### Текст ###
По всей видимости, идет приватизация тех кусков, которые могут кому-то приносить доход. Наверное, каким-то органам выгодно одной рукой сажать людей и, если нужно, передвигать, делать стукачами... Твоя рука - владыка, хочу - сажаю, хочу - милую, очень удобно. Можно какого-нибудь Гусинского взять за жабры, посадить, он вам миллион отвалит спокойно. Почему бы это не использовать?
- А чем занималась ваша комиссия?
- Приведу такой пример, последний. Виктор Иванов передал в Минюст 282 дела из тех, что мы рассмотрели в прошлом году. И вот реакция Минюста, за подписью Калинина. Из всех дел он предлагает помиловать 13 человек. По Калинину, остальные 269 совершили тяжкие и особо тяжкие преступления: то, что называется убийствами, изнасилованиями, разбоями, грабежами, кражами... Кого не рекомендует Калинин к помилованию? Мы не поленились, сами проанализировали дела еще раз. По Калинину, в категорию особо тяжких преступлений попали Козлова, осужденная на пять с половиной лет за кражу козы, Мицкус, похитивший два электросчетчика на 264 рубля и осужденный на четыре года. Список можно продолжать и далее. С точки зрения Минюста они должны быть осуждены, а с нашей точки зрения - это несчастные, которые оставили своих детей на воле.
### Исходные данные ###
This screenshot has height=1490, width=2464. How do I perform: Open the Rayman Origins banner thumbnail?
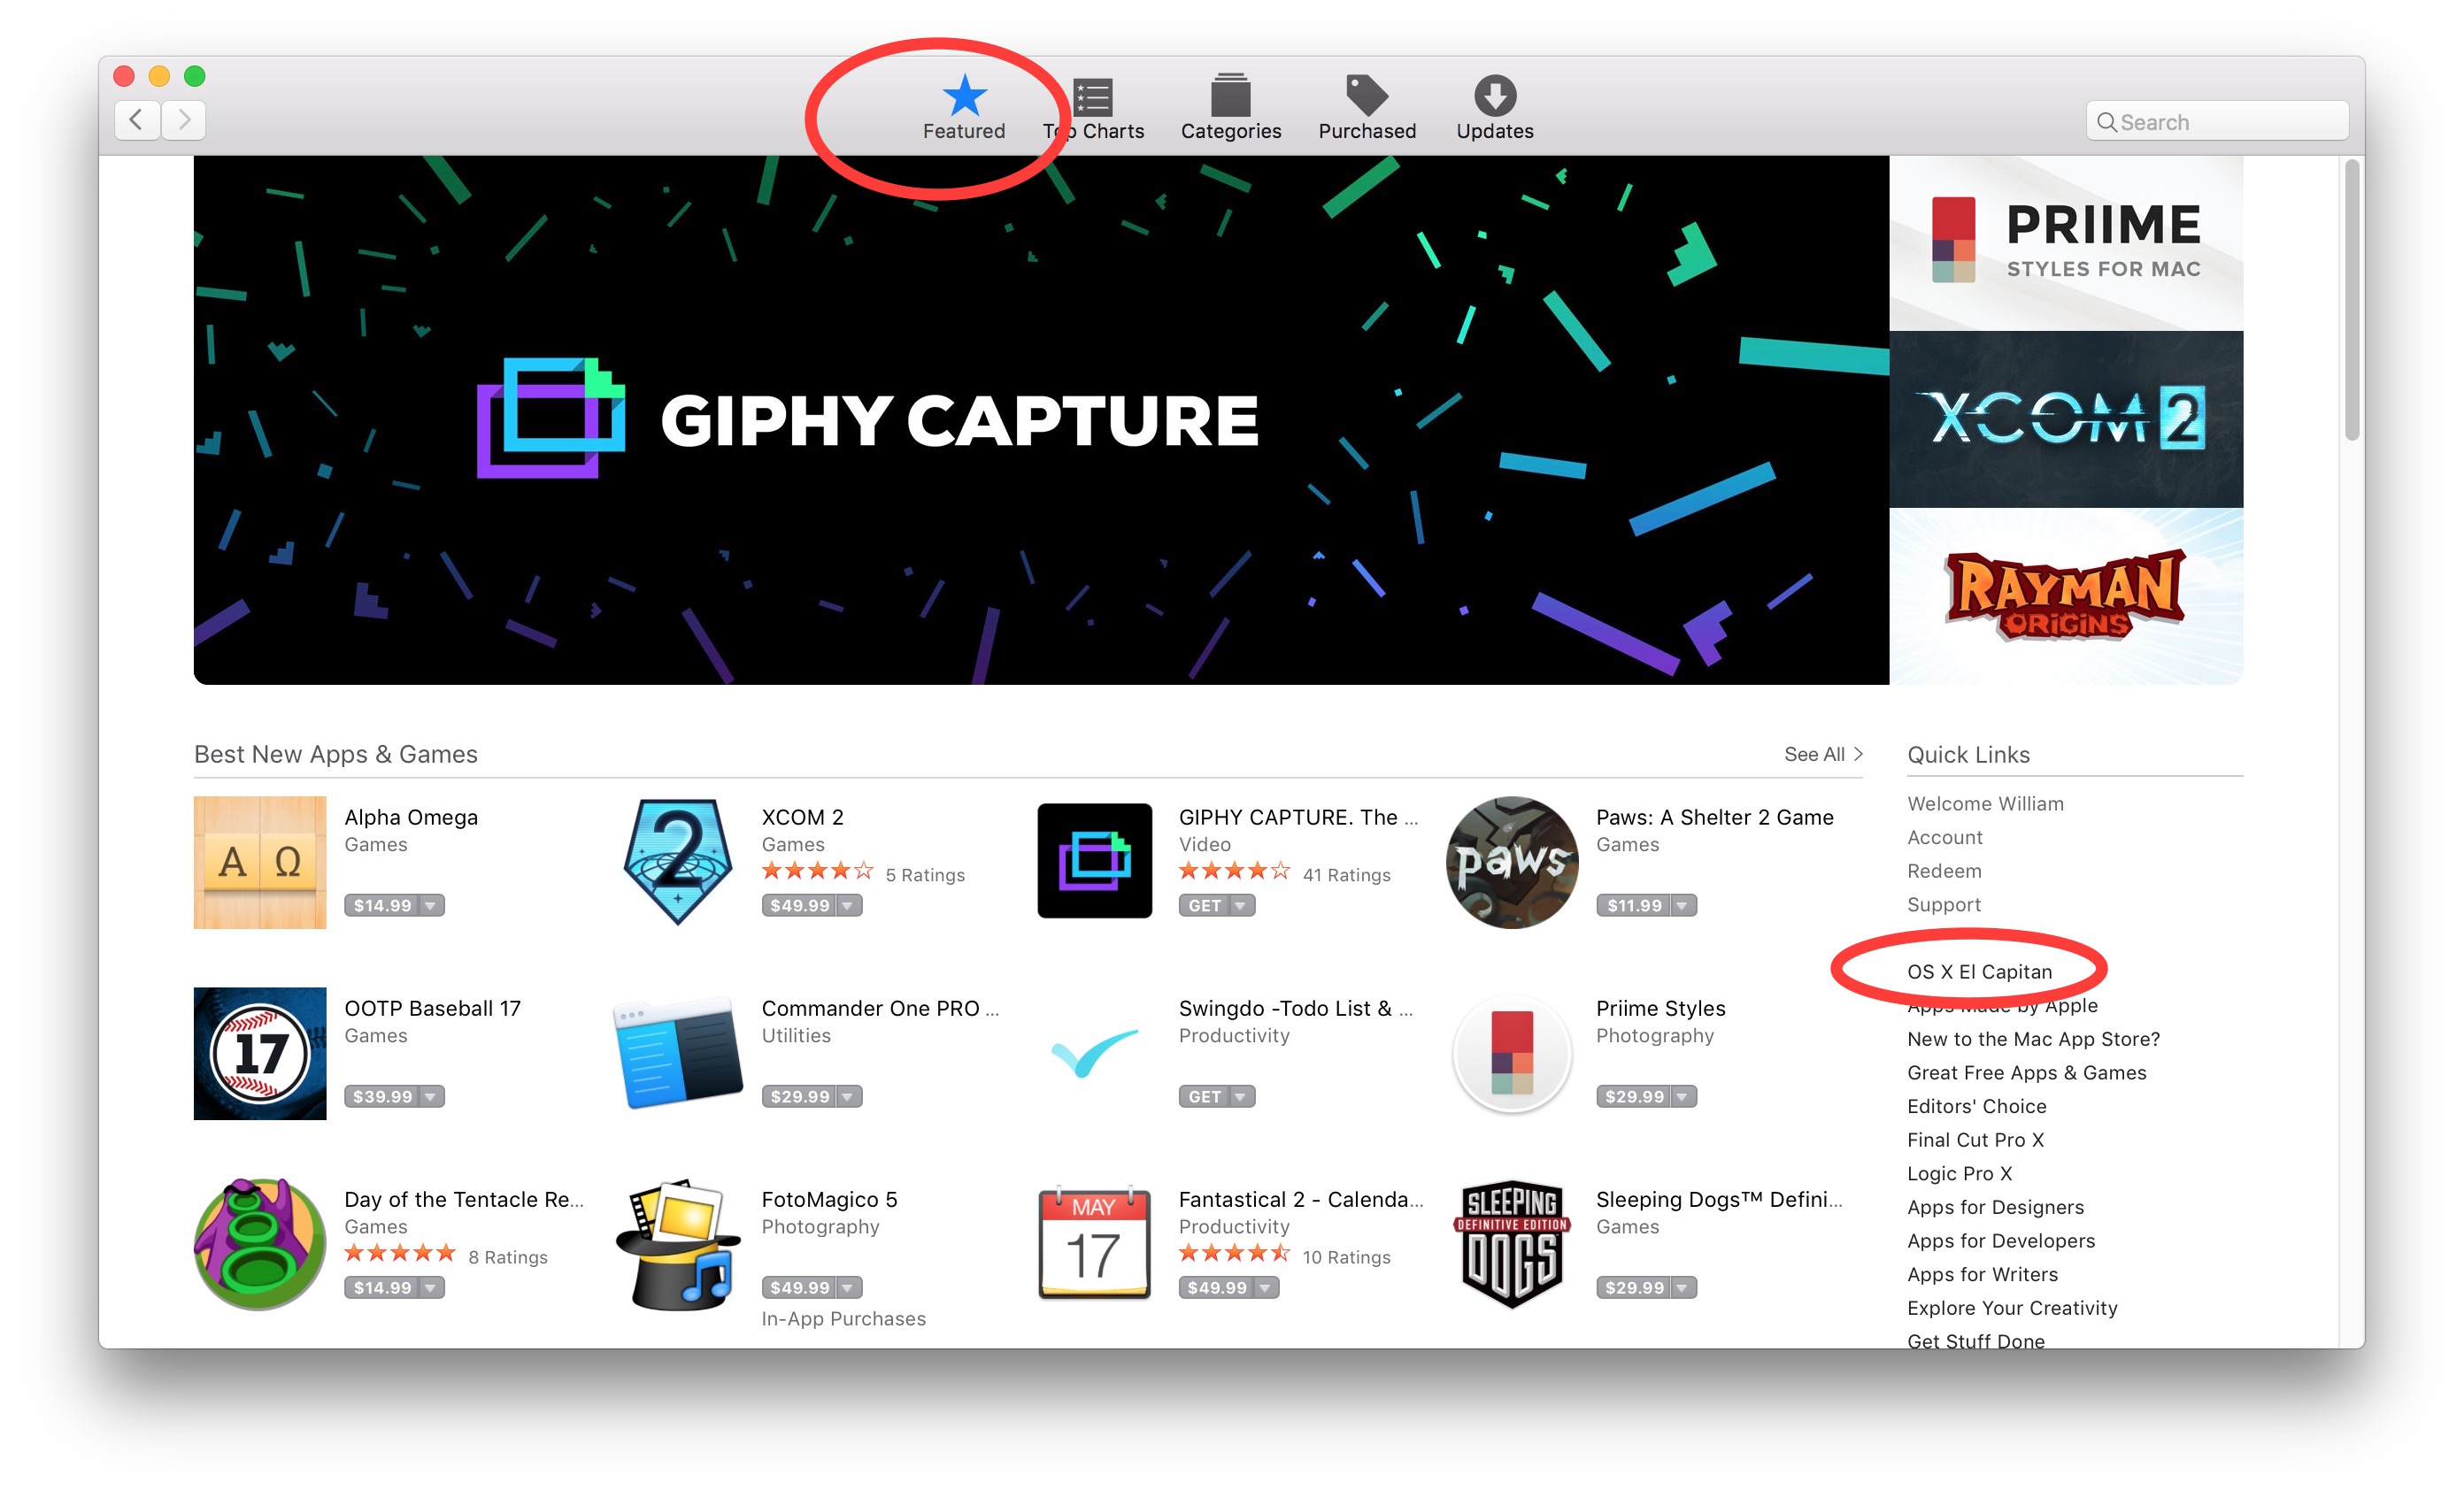[2065, 596]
###
Задание: Скопируйте из текста без изменений фрагмент, который начинается со слов «По всей видимости, идет» и заканчивается словами «занималась ваша комиссия?».

Ожидаемый ответ:
По всей видимости, идет приватизация тех кусков, которые могут кому-то приносить доход. Наверное, каким-то органам выгодно одной рукой сажать людей и, если нужно, передвигать, делать стукачами... Твоя рука - владыка, хочу - сажаю, хочу - милую, очень удобно. Можно какого-нибудь Гусинского взять за жабры, посадить, он вам миллион отвалит спокойно. Почему бы это не использовать?
- А чем занималась ваша комиссия?